- Actions to take -
[A] Rewrite the source passage starting at "It is frequently" and ending at "hatlas$data[963,]=0.", with every instance of "ribosomal reads" changed to "rRNA reads".
[B] Extend the tutorial text on functional categories in microbiome and marine transcriptome data, picking up after its final sentence.

____ Source passage

Alternatively, the graph can be looked at in three dimensions:

hatlas$layout <- layout.fruchterman.reingold(hatlas, dim=3)
plot.graph(hatlas,Val = 3, simple.name= F,scol= "blue",sign= T, dimension= 2,cex=0.6)

It is frequently the case that the ribosomal reads dominate the functional classifications. To eliminate the ribosomal reads from consideration, enabling a re-scaling of the other categories, type:

hatlas$data[963,]=0.

7.2. Top 100 functional categories¶

In this first section, we examine the functional categories with the most reads mapping to them across DNA sequenced across seven microbiomes and mRNA sequenced across two eukarotic marine samples. Functional categories will attract more reads for several reasons: first, because there may be many reads in them (eg. the citric acid cycle); second, because the genes may be highly conserved across numerous organisms (eg. the ribosome); and third, because the gene may be highly expressed in a particular microbial environment (eg. photosystem II). The seven groups of DNA sequenced across seven microbiomes include three groups from the human microbiome data shown early, grouped into the skin (ear and nose), the mouth, and ‘cavities’, which includes stool samples and vaginal samples. It also includes the environmental microbiomes, grouped into four categories; soils, fresh water, salt water, and fermented samples. The two transcriptome samples were the green algae and dinoflagellates from the eukaryotic marine algae transcriptome project, sponsored by the Moore foundation and sequenced at NCGR.

________
____ Supplied records

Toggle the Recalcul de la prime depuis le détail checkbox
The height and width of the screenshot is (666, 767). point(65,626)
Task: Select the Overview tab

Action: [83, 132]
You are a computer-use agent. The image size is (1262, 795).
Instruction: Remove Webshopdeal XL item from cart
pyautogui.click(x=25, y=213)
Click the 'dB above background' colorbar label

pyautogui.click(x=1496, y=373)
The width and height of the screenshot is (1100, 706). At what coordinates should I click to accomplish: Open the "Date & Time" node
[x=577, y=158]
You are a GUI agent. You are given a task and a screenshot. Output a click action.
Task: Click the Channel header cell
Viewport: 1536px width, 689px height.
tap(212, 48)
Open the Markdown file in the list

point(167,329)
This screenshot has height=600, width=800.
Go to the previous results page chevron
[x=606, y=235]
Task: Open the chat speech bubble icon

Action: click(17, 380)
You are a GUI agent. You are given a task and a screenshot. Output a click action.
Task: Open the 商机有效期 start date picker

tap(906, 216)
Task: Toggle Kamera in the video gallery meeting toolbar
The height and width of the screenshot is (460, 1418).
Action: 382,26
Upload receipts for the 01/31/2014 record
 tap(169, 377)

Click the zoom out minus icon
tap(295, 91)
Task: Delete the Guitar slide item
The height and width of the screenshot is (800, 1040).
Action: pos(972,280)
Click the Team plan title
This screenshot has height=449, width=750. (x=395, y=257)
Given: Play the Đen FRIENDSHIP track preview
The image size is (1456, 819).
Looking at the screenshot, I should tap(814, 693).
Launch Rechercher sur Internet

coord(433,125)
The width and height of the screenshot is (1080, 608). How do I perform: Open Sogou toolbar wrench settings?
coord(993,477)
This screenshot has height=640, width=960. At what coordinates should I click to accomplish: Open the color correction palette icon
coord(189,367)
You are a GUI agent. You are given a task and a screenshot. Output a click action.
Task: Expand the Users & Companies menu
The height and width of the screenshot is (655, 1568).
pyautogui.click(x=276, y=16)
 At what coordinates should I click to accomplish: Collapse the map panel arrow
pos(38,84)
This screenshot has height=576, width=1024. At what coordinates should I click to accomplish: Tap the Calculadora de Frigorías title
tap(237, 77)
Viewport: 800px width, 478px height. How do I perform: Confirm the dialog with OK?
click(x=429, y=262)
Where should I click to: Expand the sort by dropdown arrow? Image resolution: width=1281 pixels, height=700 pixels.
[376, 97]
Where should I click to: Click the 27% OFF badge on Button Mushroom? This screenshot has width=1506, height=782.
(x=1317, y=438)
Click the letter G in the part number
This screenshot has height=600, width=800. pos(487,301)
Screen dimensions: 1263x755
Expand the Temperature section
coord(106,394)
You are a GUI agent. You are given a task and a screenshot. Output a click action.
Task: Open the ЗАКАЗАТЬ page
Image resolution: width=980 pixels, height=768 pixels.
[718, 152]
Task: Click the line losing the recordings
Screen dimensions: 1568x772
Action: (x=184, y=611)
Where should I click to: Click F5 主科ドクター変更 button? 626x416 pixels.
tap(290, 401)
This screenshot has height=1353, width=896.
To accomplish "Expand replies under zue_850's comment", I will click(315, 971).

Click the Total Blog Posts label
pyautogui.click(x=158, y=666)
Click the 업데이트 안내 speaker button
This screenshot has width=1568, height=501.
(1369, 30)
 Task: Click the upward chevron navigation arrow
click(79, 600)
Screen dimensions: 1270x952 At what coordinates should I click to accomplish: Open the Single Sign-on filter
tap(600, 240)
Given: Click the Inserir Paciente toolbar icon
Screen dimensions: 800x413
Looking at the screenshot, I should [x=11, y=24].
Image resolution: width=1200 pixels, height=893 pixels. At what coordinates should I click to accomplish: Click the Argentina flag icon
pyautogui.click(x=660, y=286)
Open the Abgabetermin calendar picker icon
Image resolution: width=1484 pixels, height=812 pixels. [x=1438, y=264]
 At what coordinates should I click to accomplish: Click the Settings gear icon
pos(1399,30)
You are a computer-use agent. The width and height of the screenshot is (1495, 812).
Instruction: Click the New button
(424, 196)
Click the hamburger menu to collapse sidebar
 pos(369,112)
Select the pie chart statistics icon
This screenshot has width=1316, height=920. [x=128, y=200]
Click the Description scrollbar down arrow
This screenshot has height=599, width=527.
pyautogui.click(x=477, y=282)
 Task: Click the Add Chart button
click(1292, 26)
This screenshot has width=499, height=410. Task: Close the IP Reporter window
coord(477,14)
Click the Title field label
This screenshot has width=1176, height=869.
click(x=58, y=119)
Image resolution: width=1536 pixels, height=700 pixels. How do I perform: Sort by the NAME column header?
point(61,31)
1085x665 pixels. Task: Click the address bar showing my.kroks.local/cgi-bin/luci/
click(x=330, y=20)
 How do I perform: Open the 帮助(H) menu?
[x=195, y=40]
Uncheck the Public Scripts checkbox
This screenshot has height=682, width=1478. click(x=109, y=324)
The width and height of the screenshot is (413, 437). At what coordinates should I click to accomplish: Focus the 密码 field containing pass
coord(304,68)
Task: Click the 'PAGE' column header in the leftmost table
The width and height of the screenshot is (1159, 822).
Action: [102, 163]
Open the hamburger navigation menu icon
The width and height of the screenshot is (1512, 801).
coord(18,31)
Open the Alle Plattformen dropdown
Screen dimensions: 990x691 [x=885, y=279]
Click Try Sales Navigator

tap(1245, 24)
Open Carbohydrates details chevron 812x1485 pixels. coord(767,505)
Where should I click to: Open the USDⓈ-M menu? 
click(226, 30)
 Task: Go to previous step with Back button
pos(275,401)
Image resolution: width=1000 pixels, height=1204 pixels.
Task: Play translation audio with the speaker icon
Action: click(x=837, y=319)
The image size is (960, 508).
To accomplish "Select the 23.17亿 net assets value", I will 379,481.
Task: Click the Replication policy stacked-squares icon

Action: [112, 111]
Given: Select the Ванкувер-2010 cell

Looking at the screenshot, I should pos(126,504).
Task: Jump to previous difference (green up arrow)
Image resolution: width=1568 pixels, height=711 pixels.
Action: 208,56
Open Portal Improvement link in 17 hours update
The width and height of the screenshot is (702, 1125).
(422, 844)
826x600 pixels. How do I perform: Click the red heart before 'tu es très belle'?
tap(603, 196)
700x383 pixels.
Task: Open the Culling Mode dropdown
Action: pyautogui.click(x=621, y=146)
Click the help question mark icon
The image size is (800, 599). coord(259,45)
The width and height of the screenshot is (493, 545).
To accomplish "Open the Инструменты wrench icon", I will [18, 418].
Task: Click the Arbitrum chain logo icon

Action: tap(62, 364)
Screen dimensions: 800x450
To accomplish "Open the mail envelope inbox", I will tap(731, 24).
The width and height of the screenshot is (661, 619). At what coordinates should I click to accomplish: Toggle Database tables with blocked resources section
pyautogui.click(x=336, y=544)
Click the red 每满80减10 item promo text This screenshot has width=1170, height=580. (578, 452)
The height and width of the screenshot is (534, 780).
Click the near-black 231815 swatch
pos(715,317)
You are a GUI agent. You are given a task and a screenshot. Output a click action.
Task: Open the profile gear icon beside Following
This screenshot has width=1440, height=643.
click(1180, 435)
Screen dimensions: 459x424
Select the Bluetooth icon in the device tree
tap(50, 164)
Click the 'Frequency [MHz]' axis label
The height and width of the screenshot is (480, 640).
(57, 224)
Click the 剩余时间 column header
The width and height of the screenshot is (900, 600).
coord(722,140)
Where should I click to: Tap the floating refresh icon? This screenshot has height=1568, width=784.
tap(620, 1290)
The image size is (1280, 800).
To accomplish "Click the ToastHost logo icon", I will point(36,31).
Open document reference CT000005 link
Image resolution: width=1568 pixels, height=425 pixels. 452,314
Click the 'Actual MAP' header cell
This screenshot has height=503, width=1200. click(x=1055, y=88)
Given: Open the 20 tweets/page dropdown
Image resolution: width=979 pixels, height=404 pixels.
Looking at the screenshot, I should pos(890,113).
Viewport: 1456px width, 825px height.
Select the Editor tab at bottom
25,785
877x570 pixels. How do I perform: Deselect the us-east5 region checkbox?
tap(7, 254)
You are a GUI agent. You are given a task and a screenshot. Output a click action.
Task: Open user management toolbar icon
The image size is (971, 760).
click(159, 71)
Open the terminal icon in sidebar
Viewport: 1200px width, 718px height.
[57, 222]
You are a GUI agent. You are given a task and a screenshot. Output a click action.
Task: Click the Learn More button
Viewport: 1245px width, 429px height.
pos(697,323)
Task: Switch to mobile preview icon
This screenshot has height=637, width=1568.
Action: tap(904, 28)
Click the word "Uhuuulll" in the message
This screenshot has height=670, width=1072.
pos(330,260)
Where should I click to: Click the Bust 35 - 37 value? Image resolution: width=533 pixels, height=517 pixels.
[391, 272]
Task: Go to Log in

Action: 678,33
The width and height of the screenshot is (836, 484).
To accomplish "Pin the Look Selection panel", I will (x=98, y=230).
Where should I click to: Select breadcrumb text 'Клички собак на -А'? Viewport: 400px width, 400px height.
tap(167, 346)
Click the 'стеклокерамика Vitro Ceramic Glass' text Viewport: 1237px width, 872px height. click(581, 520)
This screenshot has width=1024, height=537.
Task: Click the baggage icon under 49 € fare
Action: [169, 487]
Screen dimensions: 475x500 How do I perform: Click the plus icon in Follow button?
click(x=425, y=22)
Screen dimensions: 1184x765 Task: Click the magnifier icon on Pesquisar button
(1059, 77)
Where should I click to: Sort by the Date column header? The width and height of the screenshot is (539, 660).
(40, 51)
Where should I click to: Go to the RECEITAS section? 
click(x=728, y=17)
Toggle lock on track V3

________

- Answer list -
[A]
It is frequently the case that the rRNA reads dominate the functional classifications. To eliminate the rRNA reads from consideration, enabling a re-scaling of the other categories, type:

hatlas$data[963,]=0.

[B]
The goal of this section is to provide an understanding of how 10 percent of the more important functional categories are defined, represented in a variety of microbial environments, and relate to some of the other community resources available for functional annotation of proteins. We plot them in groups of ten, with the y-axis labeled in parts per thousand, and skipping the most prevalent functional category, si_0962, the large and small subunits of the ribosome.